2. Be prepared to take Risks. Nothing significant is ever achieved without the taking of a risk. This does mean however that you will occasionally fail, so you must be willing to accept that. It was Oscar Wilde who said “The reason many people don’t climb the ladder of success is that they are waiting for the elevator”.

Now, by the taking of risk, I don’t mean unwarranted crazy risk-taking, which in recent years has clearly happened in the trading rooms of many investment banks! Risk-taking should be measured, planned, assessed - so that you give yourself the best possible chance of succeeding.

Mr Hewer when he was a bit younger regularly used to take me and other boys rock-climbing in Snowdonia. I wasn’t very good at it and I can admit now that I was often quite frightened. But I’ve never regretted doing those climbs, because the sense of achievement when you got to the top was just brilliant! There was real risk involved, especially for Mr Hewer who always led each section of a climb. If he had ever fallen, then he would have been relying on us to hold on to the rope which would stop him crashing onto the rocks below – a very brave man indeed! Be prepared to take risks.

3. Never Give Up: Persevere. Whatever you do in life, there will always be times when you feel like giving up. It sometimes is a real challenge just to keep going, but - you know - that is absolutely normal. Today the word “Commitment” is very unfashionable. We live in a throw away Society. If something doesn’t work, then throw it away and get a new one. Sadly that attitude applies as much to personal relationships as it does to material things.

I think it’s a really good thing for any person, young or old, to think regularly about their priorities and values in life. I know as a Christian believer that my faith has helped me enormously during the very difficult times that we all seem to go though at some point in our lives. And for those of you who eventually get married and perhaps have a family, my personal advice to you (and I think I’m just about old enough now to speak with some authority on this) is always to put your spouse and family before your job.

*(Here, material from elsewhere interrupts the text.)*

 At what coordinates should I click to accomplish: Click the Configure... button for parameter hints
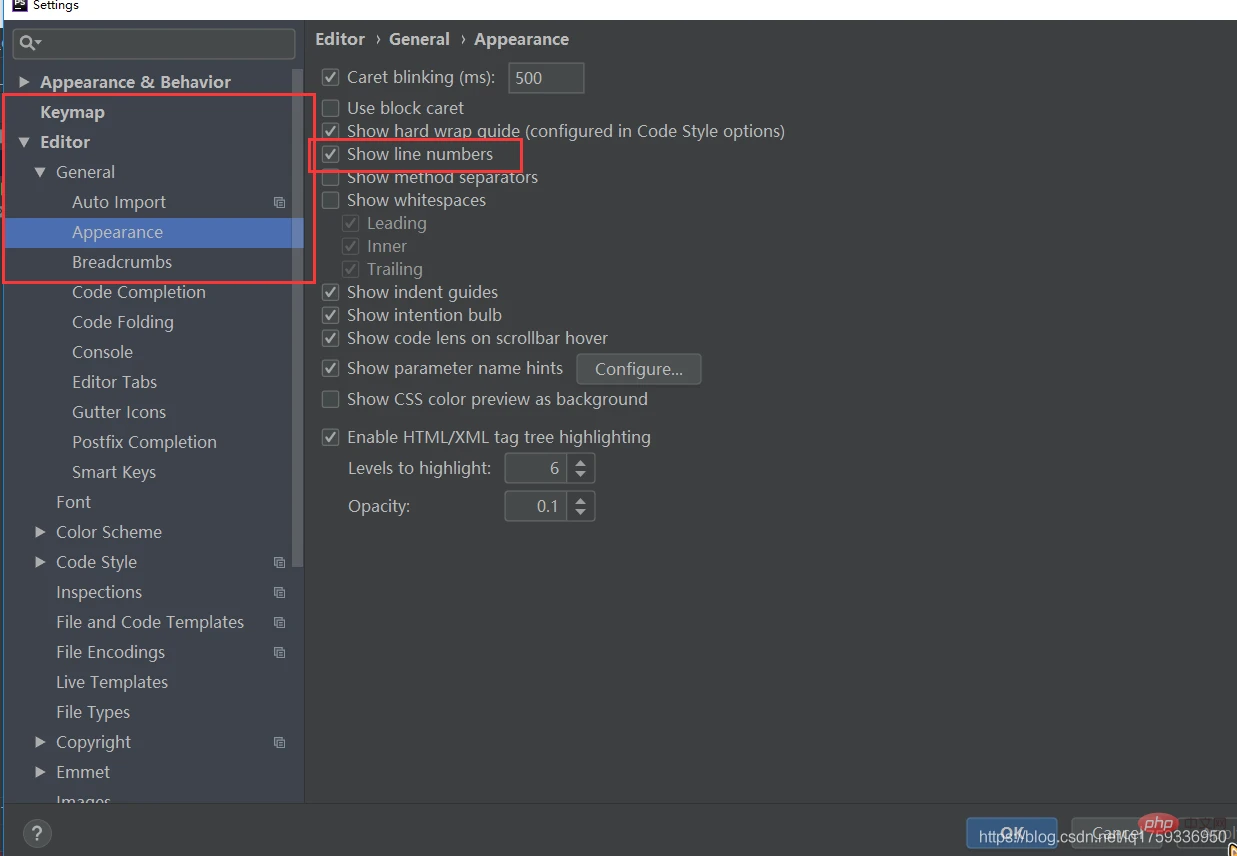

Persevere and be committed to what you are doing. Thomas Edison, the great American inventor, was described by his first teacher as “addled” and his father almost convinced him that he was a “dunce”. But Edison, who was later described as a genius, said that “Genius is 1% inspiration and 99% perspiration”. Edison worked 18 hour days and practiced amazing patience. Once he recognized the value of an idea, he stayed with the process until he discovered its secret. His alkaline storage battery became a reality after about 10,000 failed experiments! He famously said: “I have not failed. I have just found 10,000 ways that do not work”.

I think one of the most stressful experiences during my working life was when my Boss, the Head of Banking, phoned me in my office at around 11.30 am one day and said I would have to take his place at a meeting plus luncheon that day with the Group Finance Director and several Board members of a major British quoted Company. He told me that another Bank colleague was also going to the meeting and he would explain everything on our way there.

I had to leave immediately with the other colleague and once we were on the train I asked him what it was all about. He then said “I haven’t the faintest idea. I thought you were going to brief me!” Now this was before the age of mobile phones and there simply was no way of speaking to my Boss before the meeting. When we arrived, we were shown into a room with 5 Board members of the Company, including the Finance Director, whose opening question was “So what is this wonderful new financing idea you’ve come to tell us all about?” It was an awful moment but we had to cope with it….
I’ve reached the 5,000 metre mark (and I’ve beaten/not beaten Mo Farah’s time) so I’ll close by saying “go for that vision”, “be prepared to take risks”, and “always persevere”. You are amongst the brightest students in the world and you have the ability to achieve great things.
Someone once said that:
“Excellence is when you:
...care more than others think is wise;
...risk more than others think is safe;
...dream more than others think is practical;
...expect more than others think is possible.” And above all, remember that in a few years time you won’t remember a word of what I’ve just said! Thank you.